*** Determinación y amor de un padre pudieron más que la preparación de los elementos de Protección Civil
Por: Arturo ROSAS H./Jesús BERLANGA.
CIUDAD VICTORIA, TAM.- Después de más de 24 horas de incertidumbre, angustia y una búsqueda que parecía interminable, Juan Arturo Cárdenas encontró y recuperó con sus propias manos el cuerpo de su hijo Cristian Arturo Cárdenas Cárdenas.
El joven de 20 años de edad, había desaparecido tras el accidente ocurrido en la obra de la segunda línea del acueducto Guadalupe Victoria.
La tragedia alcanzó su momento más desgarrador, cuando el padre del joven trabajador decidió ingresar personalmente a uno de los ductos de la obra, convencido de que ahí se encontraba su hijo.
Desde las primeras horas posteriores al accidente, Juan Arturo insistió en participar directamente en las labores de búsqueda, pero inicialmente las autoridades y responsables de la obra rechazaron su petición argumentando riesgos y falta de capacitación.
Sin embargo, la desesperación y la determinación del padre terminaron imponiéndose.

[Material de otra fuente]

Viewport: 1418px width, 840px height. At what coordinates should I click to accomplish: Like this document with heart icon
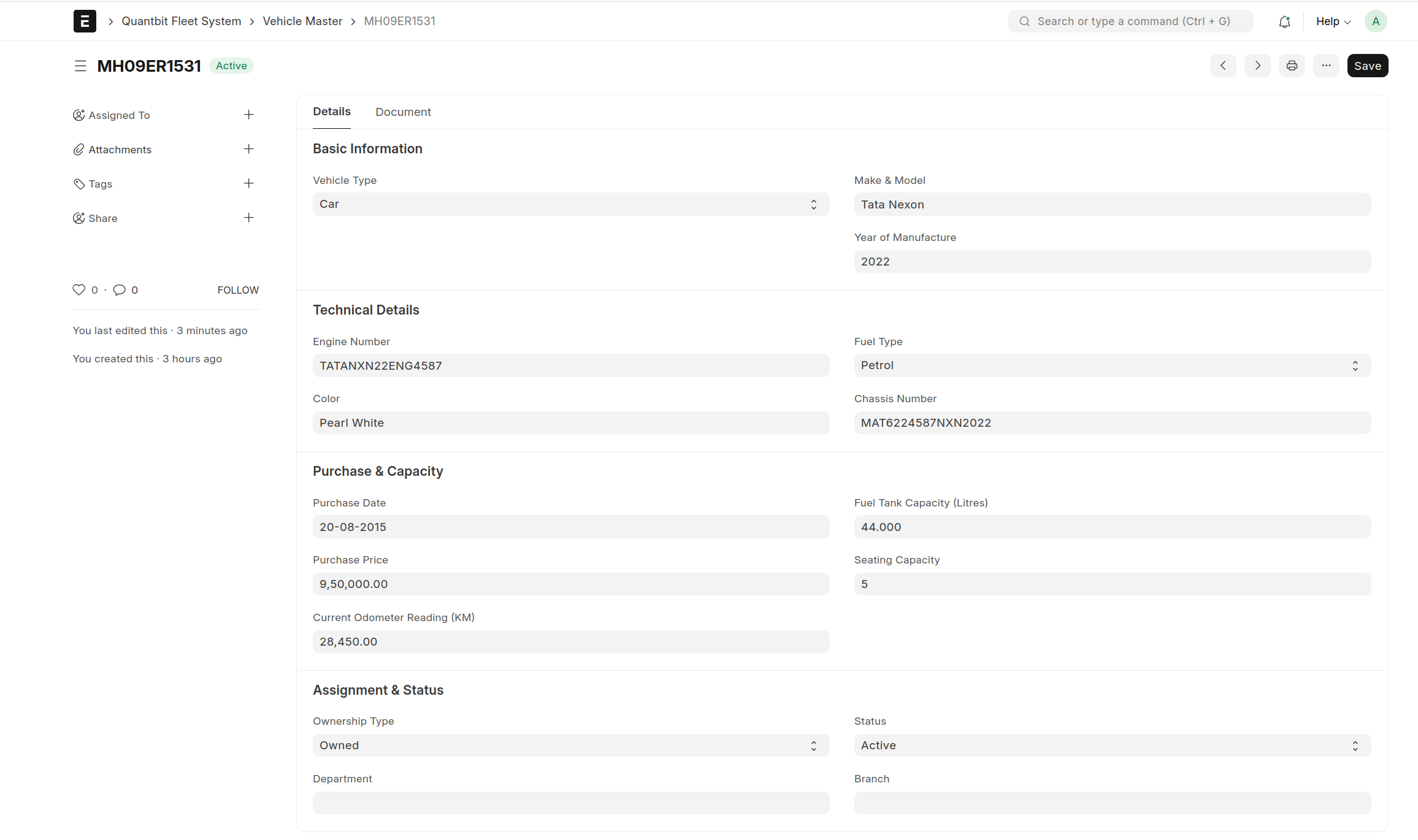click(x=79, y=290)
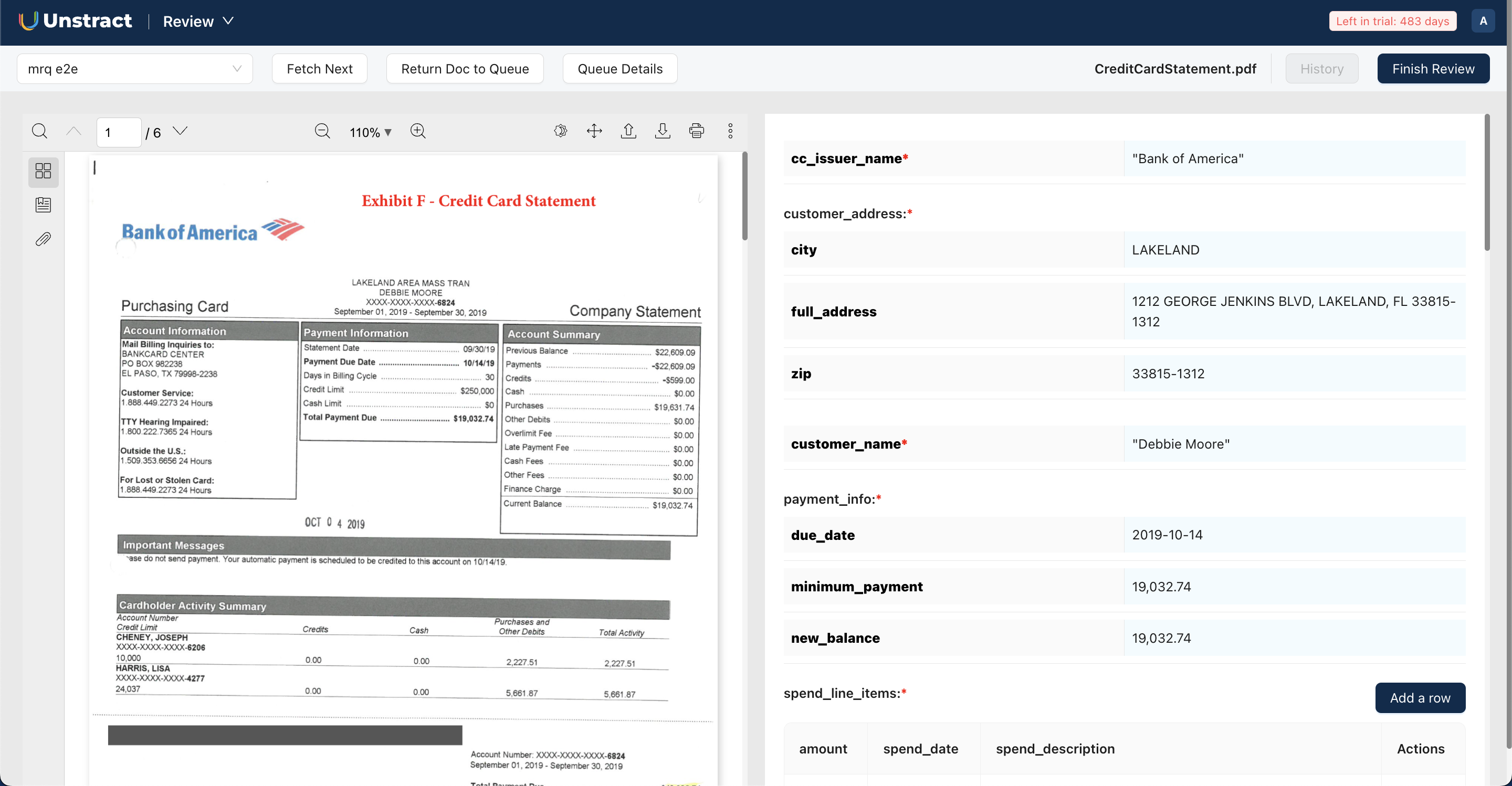The width and height of the screenshot is (1512, 786).
Task: Click the page number input field
Action: pyautogui.click(x=119, y=133)
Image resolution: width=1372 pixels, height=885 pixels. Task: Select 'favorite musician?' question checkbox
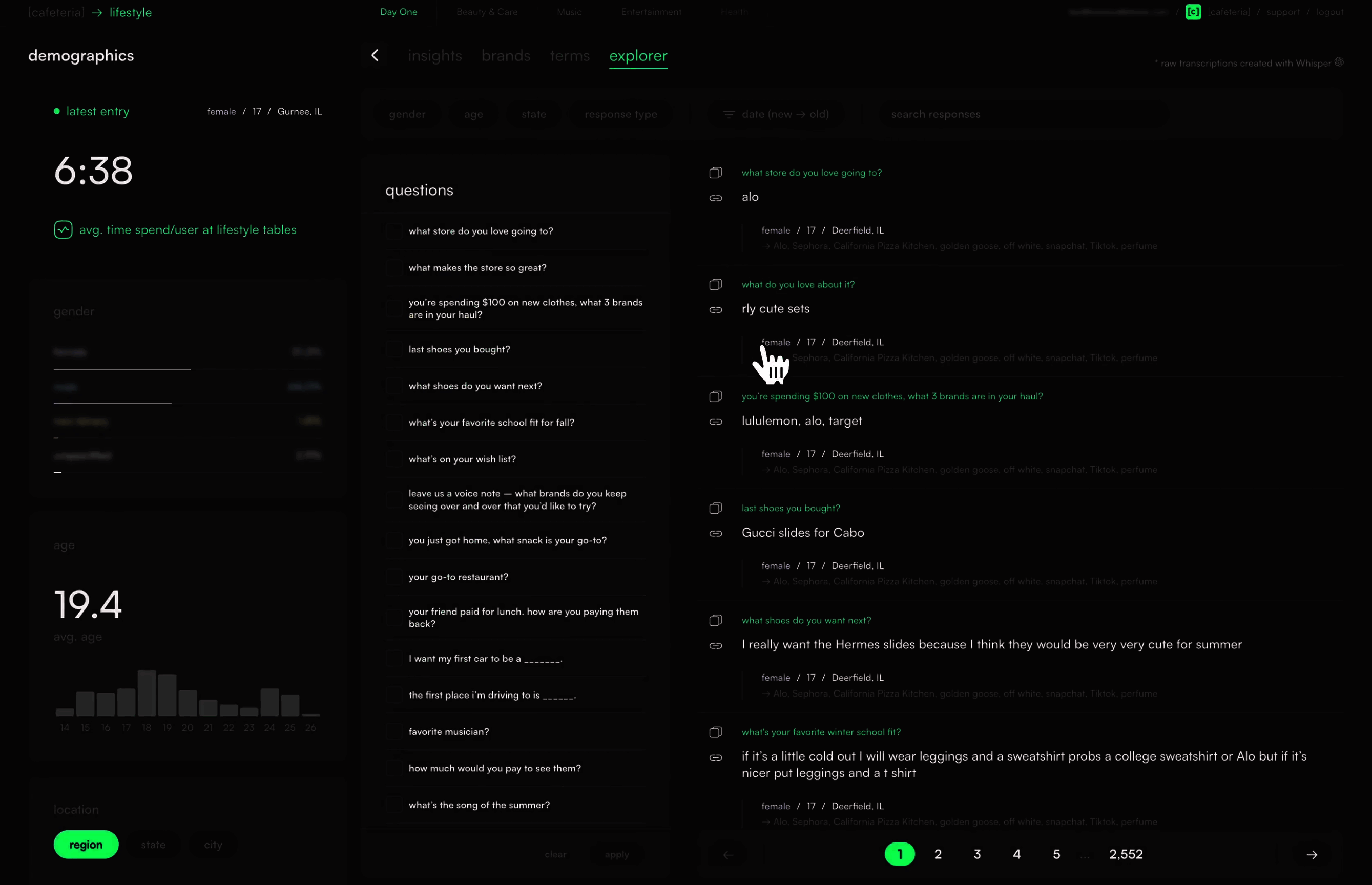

Tras horas de insistencia, le proporcionaron equipo de seguridad, casco y accesorios básicos para ingresar al área.
Para facilitar la búsqueda, trabajadores de la construcción realizaron una maniobra extraordinaria: cortaron por completo uno de los tubos nuevos de la segunda línea del acueducto para inspeccionar el interior.
La operación requirió el uso de sopletes y maquinaria pesada. Una enorme grúa levantó el tramo de tubería para dejar libre el acceso y permitir la revisión.
Al inspeccionar el primer segmento abierto, únicamente encontraron agua y lodo acumulados. Aun así, el padre, Juan Arturo, sostuvo que debía continuar la búsqueda más adelante.
Atado con cuerdas de seguridad y acompañado por personal de apoyo, el padre ingresó a la parte restante del ducto, una estructura oscura y extensa donde nadie había logrado localizar al joven.
Los minutos transcurrieron con tensión absoluta. Afuera, familiares, voluntarios, trabajadores y rescatistas aguardaban noticias mientras observaban la compleja operación desarrollarse en silencio.
La espera se volvió interminable hasta que varias personas comenzaron a jalar las cuerdas de seguridad para auxiliar al hombre que permanecía dentro del ducto.
Fue entonces cuando emergió la dolorosa verdad. Juan Arturo había localizado el cuerpo de Cristian Arturo y logró conducirlo hasta un punto donde pudo ser extraído.
La escena estuvo marcada por el dolor y la consternación. Quienes participaron en el rescate reconocieron la fortaleza mostrada por un padre decidido a encontrar a su hijo.
De acuerdo con los reportes preliminares, Cristian Arturo trabajaba en las inmediaciones de la primera línea del acueducto cuando ocurrió la ruptura de una tubería.
La fuerza generada por el agua y el lodo habría arrastrado al joven desde el ducto en operación hacia las instalaciones de la nueva línea en construcción.
Los trabajos de búsqueda se concentraron durante más de un día en distintos puntos del sistema hidráulico, sin que inicialmente existieran resultados positivos.
La localización se produjo finalmente en uno de los tubos azules de gran diámetro que forman parte de la segunda línea del acueducto Guadalupe Victoria.
Elementos de seguridad también colaboraron proporcionando iluminación y equipo auxiliar para que el interior del ducto pudiera ser explorado con mayor precisión.
Tras la recuperación del cuerpo, autoridades y personal operativo solicitaron respeto para la familia, permitiendo que enfrentaran en privacidad uno de los momentos más difíciles.
Horas antes del hallazgo, familiares del joven ya compartían recuerdos y conversaciones cargadas de nostalgia, intentando asimilar un desenlace que parecía inevitable.
La tragedia deja una profunda huella en la obra hidráulica más importante que actualmente se desarrolla en Tamaulipas y abre cuestionamientos sobre las condiciones de seguridad.
Más allá de las investigaciones que deberán realizarse, la historia quedó marcada por una imagen imposible de olvidar: un padre que desafió el miedo para encontrar a su hijo.